My track record for writing seems to have gone down the drain.

It’s not like I’ve stopped writing all together. In fact, I think I’ve done more meaningful writing in the past couple of months than I have in years. It’s just been in the form of journaling.

There’s something special about writing by hand. It’s almost as if you can feel the emotions flowing through your handwriting in a way that typing out the same thoughts through a computer can never match up to. I’m also left-handed, so when I get really excited or into what I’m writing, I become lazy with my hand placement and tend to smear the ink a bit as I’m writing everything down. I can always tell if I’ve had a good writing session by the amount of ink on the side of my left hand.

I was on vacation this past week while the family I work for was on vacation in the states. I had originally planned to do some traveling through Europe, but the lack of extra money held me back a bit. One of the main things I had intended on doing during this vacation time was turn some of my journaled thoughts into blog posts, but here it is on my final day of freedom with nothing to show for my time off except for a much more well-rested face and a lot of clean laundry.

I haven’t really just sat down to blog much at all in the past several months. It’s not that I’ve wanted to give up and quit.

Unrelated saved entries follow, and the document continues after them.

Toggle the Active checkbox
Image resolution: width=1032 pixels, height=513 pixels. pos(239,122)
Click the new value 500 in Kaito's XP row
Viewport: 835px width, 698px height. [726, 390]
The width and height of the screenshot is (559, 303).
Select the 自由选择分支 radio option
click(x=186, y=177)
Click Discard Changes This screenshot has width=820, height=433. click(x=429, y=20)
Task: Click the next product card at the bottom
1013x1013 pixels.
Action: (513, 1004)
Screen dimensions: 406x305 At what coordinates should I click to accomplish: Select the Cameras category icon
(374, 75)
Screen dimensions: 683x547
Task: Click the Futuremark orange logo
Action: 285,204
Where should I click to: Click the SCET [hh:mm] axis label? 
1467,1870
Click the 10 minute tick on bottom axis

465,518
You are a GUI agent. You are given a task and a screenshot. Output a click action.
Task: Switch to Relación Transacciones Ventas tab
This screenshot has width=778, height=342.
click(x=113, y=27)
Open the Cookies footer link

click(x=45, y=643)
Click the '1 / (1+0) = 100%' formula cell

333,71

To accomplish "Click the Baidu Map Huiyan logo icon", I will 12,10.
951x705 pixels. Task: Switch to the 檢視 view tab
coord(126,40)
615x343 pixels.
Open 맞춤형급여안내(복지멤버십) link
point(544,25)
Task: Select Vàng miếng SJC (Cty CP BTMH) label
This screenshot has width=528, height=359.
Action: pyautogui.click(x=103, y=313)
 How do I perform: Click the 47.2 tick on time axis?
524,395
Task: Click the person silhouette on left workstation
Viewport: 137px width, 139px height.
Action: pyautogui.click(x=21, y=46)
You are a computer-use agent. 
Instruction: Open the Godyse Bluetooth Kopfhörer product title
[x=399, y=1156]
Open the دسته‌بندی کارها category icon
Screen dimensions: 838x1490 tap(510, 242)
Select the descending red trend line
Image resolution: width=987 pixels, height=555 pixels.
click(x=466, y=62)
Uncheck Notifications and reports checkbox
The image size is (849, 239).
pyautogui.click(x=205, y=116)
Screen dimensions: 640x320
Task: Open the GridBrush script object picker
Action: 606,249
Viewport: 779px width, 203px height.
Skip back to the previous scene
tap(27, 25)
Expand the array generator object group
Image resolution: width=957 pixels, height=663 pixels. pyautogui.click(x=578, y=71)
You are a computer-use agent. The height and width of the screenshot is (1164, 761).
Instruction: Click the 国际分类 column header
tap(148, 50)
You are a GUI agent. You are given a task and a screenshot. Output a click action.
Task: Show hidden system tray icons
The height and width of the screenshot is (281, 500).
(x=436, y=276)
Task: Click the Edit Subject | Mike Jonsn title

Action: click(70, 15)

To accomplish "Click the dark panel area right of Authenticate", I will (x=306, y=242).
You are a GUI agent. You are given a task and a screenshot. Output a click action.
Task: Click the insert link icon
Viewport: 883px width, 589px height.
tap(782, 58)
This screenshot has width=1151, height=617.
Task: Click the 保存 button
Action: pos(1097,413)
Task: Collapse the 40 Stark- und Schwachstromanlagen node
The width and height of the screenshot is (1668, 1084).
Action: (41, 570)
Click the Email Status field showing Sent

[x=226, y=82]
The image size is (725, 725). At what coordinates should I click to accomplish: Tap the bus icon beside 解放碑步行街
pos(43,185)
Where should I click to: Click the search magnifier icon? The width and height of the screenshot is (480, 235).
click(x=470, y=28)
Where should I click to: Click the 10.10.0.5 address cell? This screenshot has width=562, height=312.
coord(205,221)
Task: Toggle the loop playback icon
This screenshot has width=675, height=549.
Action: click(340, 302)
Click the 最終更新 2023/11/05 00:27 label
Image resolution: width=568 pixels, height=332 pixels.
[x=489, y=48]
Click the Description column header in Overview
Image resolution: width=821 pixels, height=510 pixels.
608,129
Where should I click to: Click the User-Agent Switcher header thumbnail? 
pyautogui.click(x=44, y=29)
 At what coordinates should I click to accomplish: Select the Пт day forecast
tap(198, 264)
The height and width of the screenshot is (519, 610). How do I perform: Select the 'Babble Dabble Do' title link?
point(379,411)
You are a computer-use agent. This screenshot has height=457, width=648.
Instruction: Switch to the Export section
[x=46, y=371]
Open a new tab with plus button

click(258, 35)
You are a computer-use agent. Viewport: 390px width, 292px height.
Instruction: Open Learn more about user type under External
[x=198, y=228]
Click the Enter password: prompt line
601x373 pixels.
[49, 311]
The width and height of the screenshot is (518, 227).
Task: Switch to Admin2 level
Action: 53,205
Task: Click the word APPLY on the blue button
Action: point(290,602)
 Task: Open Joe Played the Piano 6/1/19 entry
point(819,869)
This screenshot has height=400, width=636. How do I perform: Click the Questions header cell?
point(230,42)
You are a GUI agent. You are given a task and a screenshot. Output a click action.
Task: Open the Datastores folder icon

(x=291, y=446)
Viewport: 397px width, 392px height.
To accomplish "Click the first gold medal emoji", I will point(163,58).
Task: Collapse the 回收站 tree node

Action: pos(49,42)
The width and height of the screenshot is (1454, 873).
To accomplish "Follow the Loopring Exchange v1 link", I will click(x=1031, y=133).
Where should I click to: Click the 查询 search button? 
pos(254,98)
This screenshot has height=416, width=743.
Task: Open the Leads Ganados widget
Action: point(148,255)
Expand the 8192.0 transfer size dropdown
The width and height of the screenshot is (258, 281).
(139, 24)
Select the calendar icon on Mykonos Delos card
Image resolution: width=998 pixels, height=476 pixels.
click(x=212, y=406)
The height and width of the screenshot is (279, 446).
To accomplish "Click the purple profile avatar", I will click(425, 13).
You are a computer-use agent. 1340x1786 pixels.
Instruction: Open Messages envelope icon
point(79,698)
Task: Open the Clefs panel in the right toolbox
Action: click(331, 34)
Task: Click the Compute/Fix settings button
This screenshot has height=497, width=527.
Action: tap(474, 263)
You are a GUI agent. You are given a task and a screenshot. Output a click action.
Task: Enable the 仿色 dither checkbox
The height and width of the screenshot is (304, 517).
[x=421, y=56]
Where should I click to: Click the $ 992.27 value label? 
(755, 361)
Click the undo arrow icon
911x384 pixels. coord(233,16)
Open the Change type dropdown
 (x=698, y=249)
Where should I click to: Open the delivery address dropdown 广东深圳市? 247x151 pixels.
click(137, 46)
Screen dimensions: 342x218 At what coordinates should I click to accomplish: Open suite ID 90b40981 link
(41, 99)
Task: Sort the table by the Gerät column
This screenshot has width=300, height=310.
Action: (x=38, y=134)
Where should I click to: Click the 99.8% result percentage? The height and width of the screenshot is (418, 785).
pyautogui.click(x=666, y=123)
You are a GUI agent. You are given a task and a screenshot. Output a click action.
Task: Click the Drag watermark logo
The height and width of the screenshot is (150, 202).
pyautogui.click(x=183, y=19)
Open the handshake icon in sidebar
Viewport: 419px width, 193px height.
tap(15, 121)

I just haven’t been driven. Totally immersing myself into the “blog world” the past couple of years really took a toll on me. I’m not saying that blogging or the people who make up this community are to blame because pointing fingers is a pointless and tiresome activity. I just feel that the “writing to write” mentality has been replaced by people just trying to see how much they can get out of it. Creating a brand, doing sponsored posts, attempting to make a living by recording your daily life…these are all very common topics for the stereotypical blogger. I’m not trying to make anyone offended by writing about this, I just feel like it’s a very exhausting thing to try to do. I know a lot of fantastic people who are very successful in this form of blogging, but for me, I’d like to continue loving to write just for the sake of writing. Of course, you can’t forget all of the bloggers who always seem to have the newest clothing, the best beauty products, the most organized and put-together houses. The pressure to fit in with this becomes a big issue if you aren’t conscious of your thoughts.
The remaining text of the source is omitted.